### Text
#####

We are eating genetically modified food and food full of artificial ingredients already. Much of our clothing is synthetic instead of natural materials. We still live in a plastic throw away world of baby diapers, water bottles, cars not to mention the amount of paper used to package and paper plates, napkins, etc. we use.
This is the Ugly.
But, after all the gloom and doom of the Bad and the Ugly, I still see a bright side. Unfortunately, I don't see that bright side for everyone. I believe we're seeing a trend by a tiny and growing percentage of the population. There are freedom-loving individuals who are finding ways to cut back on the footprint they make on the planet and society. They are learning to "Live Small" instead of "Living Large" that seemed to be a trend during the 80's, 90's and early 2000's. This group is learning to be happy with what they have and realizing it's unrealistic and unsustainable to have everything they want. They use less energy, often creating more energy efficient dwellings, transportation and lifestyles. Living "off the grid" is a popular and growing theme. Many are raising some or all of their food, making or recycling and buying perfectly serviceable clothing and other necessities of daily living. Frugality and simplicity are allowing this segment of society to live happier, healthier and freer lifestyles while not becoming dependent on government assistance.
And, best of all, I believe it's stirring up the pot of creativity. Unfortunately, this isn't so apparent in the Millennial Generation. It's their parents and the Boomer Generation who are being slapped in the face of reality hardest and who are stepping back, reevaluating and establishing new standards. Will the top 1% still have more money than they know what to do with and live excessive and opulent lifestyles? Most assuredly, yes, for the most part. Though even a percentage of the super rich are realizing the futility in accumulating massive amounts of unspendable money. So, they are finding ways to channel it back into society for the common good. But, the pot of creativity I mentioned is also sparking the entrepreneurial ambitious and motivated to create new ideas, new products and services to fill in the niches that are opening up everyday. The human spirit is boundless when it doesn't become mired in hopelessness.

#####

### Dataset records
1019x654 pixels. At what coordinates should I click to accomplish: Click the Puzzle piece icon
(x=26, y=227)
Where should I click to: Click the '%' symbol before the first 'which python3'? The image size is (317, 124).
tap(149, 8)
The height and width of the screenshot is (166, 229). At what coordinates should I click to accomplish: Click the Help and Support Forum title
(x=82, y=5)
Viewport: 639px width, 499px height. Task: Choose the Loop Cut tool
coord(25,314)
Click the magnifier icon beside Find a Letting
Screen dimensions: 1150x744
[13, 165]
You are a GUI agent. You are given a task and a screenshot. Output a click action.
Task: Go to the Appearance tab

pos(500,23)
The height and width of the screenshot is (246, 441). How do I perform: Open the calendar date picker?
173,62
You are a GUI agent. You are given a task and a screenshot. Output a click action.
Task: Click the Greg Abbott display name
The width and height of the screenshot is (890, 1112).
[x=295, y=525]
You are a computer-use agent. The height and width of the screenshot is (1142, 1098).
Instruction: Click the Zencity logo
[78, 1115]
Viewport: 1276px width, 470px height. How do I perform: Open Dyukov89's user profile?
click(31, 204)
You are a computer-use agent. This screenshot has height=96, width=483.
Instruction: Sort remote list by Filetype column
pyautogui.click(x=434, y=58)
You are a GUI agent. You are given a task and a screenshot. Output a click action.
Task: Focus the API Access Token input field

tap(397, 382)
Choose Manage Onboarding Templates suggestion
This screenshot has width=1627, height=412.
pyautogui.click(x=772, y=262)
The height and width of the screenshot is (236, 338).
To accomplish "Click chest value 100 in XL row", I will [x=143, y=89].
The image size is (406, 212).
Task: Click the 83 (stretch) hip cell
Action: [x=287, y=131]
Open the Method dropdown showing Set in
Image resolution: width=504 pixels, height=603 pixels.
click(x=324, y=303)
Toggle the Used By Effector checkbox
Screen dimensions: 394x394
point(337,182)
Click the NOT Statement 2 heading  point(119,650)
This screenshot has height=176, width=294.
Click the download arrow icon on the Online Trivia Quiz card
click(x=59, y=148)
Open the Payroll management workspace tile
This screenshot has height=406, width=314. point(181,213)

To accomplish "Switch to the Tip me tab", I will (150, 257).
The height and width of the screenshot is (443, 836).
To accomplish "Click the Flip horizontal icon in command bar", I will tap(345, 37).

#####

### Work instructions
Answer these questions using the essay on living small above.
(a) During which decades, according to the essay, did "Living Large" seem to be a trend?
(b) Which groups does the essay say are being slapped in the face of reality hardest?
(c) What does the essay say some of the super rich are finding ways to do with their money?

### Result for this exercise
(a) The 80's, 90's and early 2000's.
(b) The parents of the Millennial Generation and the Boomer Generation.
(c) Channel it back into society for the common good.